That's the idea behind Green Prefab, a startup from the town of Trento in Northern Italy that is working with Microsoft Research Connections and the Royal Danish Academy. Its website -- still only in an early prototyping phase -- aims to let architects and builders run 3-D computer models and simulations that test the impact of certain configurations for things such as energy efficiency, water conservation metrics and lighting.

Green Prefab is advocating the creation of prefabricated components that carry very clear metrics. By giving architects and engineers at smaller firms access to simulation resources available in a public cloud service, Green Prefab hopes to make the process of designing eco-friendly buildings become shorter and more cost-effective, said Renzo Taffarello, one of the startup's co-founders.

"In order to create buildings that are green, you need to define performance up front and choose the best materials and solutions upfront before going to construction," Taffarello said. "This means a lot of simulation. A lot of scenario testing. A lot of specific testing: wind performance, natural light and so on."

Other software companies, notably Autodesk, are focused on using simulations and 3-D modeling techniques to aid sustainable design. The problem, historically speaking, is that the technology necessary for running simulations of this nature can be very expensive, which is where the cloud comes in. Autodesk, for example, is behind a service called Simulation 360 that allows engineers and designers to run simulations for eco-variables before the prototyping phase.

Green Prefab gives architects and engineers access to the computing power of faraway servers, resources that otherwise might be too costly for them to use.

Eco-friendly blueprints

As part of an ongoing research initiative, Green Prefab is using the Microsoft Azure cloud development, hosting and management environment to test its simulation and modeling idea with a community of more than 20,000 Italian architects and engineers.
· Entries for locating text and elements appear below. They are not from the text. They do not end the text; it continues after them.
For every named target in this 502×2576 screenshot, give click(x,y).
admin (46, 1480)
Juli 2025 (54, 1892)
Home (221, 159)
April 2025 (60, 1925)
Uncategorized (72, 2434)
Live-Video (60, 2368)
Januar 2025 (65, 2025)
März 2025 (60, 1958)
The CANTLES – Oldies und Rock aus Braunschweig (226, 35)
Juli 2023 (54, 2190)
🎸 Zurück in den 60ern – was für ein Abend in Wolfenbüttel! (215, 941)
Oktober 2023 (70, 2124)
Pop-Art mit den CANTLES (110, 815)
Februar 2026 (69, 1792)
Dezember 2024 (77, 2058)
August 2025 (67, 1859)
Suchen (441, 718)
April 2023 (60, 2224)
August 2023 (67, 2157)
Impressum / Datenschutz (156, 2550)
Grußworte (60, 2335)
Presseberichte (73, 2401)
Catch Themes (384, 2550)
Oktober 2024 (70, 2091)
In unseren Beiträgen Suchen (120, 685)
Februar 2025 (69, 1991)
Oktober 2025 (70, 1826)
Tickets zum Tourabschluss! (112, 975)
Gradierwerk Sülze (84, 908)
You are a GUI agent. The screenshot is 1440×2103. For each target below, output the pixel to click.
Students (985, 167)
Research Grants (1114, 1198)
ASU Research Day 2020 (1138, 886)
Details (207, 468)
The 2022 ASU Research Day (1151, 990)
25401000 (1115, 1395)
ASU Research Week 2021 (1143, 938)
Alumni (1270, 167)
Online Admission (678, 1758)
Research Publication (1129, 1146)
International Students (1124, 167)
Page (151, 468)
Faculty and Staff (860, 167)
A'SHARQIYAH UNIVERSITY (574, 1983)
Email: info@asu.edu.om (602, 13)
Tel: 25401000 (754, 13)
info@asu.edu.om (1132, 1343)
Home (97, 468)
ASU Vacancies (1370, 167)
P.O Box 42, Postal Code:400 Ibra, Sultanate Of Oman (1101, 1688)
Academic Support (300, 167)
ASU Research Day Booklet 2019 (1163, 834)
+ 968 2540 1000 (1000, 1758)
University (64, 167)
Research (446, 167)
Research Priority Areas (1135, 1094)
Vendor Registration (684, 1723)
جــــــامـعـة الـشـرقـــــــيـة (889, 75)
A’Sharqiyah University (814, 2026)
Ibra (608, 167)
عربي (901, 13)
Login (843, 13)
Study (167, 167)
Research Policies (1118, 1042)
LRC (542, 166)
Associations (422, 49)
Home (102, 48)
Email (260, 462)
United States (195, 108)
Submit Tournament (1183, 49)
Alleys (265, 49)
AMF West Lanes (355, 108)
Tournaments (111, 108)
The data catalog behind its approach comes from the open-source building information management model created by buildingSMART, according to a March Microsoft case study.

The Royal Danish Academy is using Green Prefab to run energy consumption simulations for buildings in the pre-construction phase.

In one instance, an architect was able to test for more than 220,000 variables, according to the Microsoft case study. The academy compared the results of running this test in the cloud versus using traditional methods: It took three days, versus the more than 120 it would have taken to run these same tests using a desktop computer and legacy simulation software. In addition, the cloud simulation was able to identify more energy savings potential, Microsoft reports.

One of the biggest challenges that Green Prefab faces moving forward is language localization and figuring out how to accommodate building codes that differ regionally. "It is actually not a big issue from a technology point of view. It is more difficult to put the codes together and localize everything," Taffarello said.

For now, all of this exists just in a testing phase. Eventually, the Green Prefab team expects to let architects and engineers to use its resources for free as they research their own projects, but it might charge a royalty on finalized design, Taffarello said. In addition, it is considering a model that would charge manufacturers of building components a fee to have their information listed in the database, he said.